Abstract

In the present study, telomere length, telomerase activity, the mutation load of immunoglobulin variable heavy chain (IGHV) genes, and established prognostic factors were investigated in 78 patients with chronic lymphocytic leukaemia (CLL) to determine the impact of telomere biology on the pathogenesis of CLL. Telomere length was measured by an automated multi-colour flow-FISH, and an age-independent delta telomere length (ΔTL) was calculated. CLL with unmutated IGHV genes was associated with shorter telomeres (p=0.002).
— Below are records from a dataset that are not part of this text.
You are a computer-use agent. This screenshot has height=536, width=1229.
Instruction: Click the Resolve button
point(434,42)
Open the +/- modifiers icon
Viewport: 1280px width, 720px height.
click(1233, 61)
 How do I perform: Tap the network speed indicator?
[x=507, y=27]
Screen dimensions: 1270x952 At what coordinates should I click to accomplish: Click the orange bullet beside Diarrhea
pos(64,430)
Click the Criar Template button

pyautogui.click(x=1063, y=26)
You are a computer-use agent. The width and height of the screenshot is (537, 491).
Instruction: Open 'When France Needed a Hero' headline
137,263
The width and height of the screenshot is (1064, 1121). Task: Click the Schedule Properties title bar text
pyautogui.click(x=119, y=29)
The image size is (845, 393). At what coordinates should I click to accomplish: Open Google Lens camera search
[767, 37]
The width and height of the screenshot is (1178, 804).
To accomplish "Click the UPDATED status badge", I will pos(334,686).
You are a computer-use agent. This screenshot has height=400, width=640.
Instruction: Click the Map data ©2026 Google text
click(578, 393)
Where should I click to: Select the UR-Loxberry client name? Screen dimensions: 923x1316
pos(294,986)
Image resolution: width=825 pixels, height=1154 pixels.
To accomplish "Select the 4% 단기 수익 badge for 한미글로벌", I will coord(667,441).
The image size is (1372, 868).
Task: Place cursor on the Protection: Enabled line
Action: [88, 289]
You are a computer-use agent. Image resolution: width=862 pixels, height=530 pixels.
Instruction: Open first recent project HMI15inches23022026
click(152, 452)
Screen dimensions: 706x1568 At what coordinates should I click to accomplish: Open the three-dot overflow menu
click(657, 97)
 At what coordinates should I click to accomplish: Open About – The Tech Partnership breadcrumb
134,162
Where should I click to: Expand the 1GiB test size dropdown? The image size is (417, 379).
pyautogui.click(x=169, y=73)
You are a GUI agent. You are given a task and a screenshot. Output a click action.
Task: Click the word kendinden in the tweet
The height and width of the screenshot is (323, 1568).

Furthermore, we observed a linear correlation between the frequency of IGHV gene mutations and elongation of telomeres (r=0.509, p<0.001). With respect to prognosis, a threshold ΔTL of -4.2kb was the best predictor for progression-free and overall survival. ΔTL was not significantly altered over time or with therapy. The correlation between the mutational load in IGHV genes and the ΔTL in CLL might reflect the initial telomere length of the putative cell of origin (pre- versus post-germinal center B cells). In conclusion, the ΔTL is a reliable prognostic marker for patients with CLL. Short telomeres and high telomerase activity as occurs in some patients with CLL with a worse prognosis might be an ideal target for treatment with telomerase inhibitors.